Focke-Wulf Fw 190D-9 Comparison Build Part II

All three kits received Tamiya cockpit tubs from the spares box, fitted with Eduard photoetch seatbelts. The RLM 66 interior color makes the details hard to see in the photograph, but the Tamiya cockpits are definitely an improvement.
For the older Hasegawa kit, I moved the cockpit opening 3-4 mm forward, cut off the sliding canopy section, and rebuilt everything with sheet styrene. The nose section is also bulkier than the other kits, but I didn’t see a good way to correct that so I left it alone.
All three fuselages together. I had intended to fit the AML Ta 152 tail to the Tamiya kit, but after cutting off the Tamiya kit’s tail I discovered the AML tail piece was thinner than the Tamiya fuselage. It fit much better with the Hasegawa kit so that’s where it wound up. You can also see the old Hasegawa kit has had its molded-in exhausts cut out and replaced with spares from a Tamiya kit, a big improvement.
Earlier I mentioned that the rear of the engine and the accessories were visible in the wheelwell of the Dora, so I had to cast some parts for what can be seen there. The mold is made up from Lego blocks with masking tape to seal the bottom and hold the parts in place.

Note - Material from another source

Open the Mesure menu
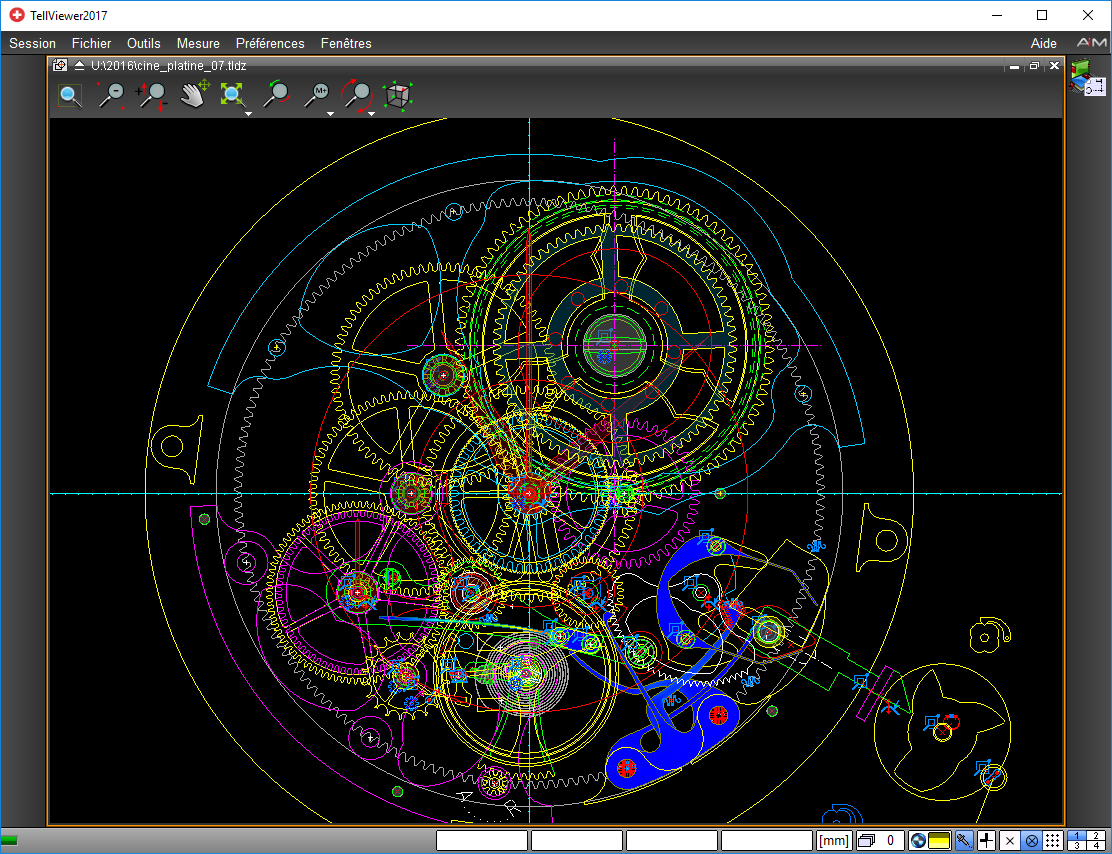 click(x=198, y=43)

Here are the major components ready for plumbing. The ammo boxes on the left are roughed out of plastic sheet, the engine components are castings.
Here are the pieces in place. This is a tight fit both on the real aircraft and in the model, but it is the only way to get this detail right. It is one of the signature characteristics of the Dora but hard to see for casual viewing.

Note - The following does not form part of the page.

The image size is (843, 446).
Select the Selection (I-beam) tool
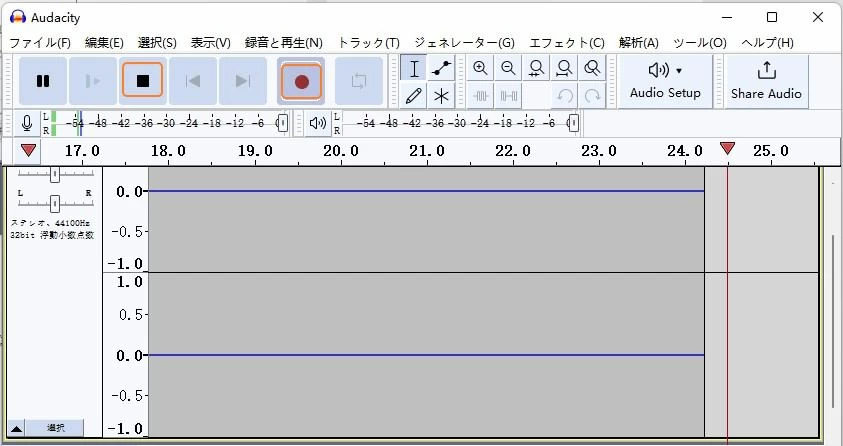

Here is the old Hasegawa kit with some enhancements to the surface details. A simple trick to make panel hinges is to take a piece of round stock and squeeze it with pliers. The serrations of the pliers will imprint the hinge pattern on the stock and you’re done!
The newer Hasegawa kit also received the hinge trick. Fit is excellent on this kit, it still makes for a convincing model and is easy to build. The PE decking piece aft of the cockpit is from an old Eduard set, number 72052. This set also provided panels for the wheelwell interior and oleo scissors for the gear legs.
Here is the underside of the Tamiya kit, showing the improvements to the wheelwells. The molded-in wheelwell “roof” was cut out with a Dremel tool and the sides boxed in with sheet stock. I found a number of PE flap sets in the stash, not entirely certain how I came to have so many but I decided it was time to start using them up.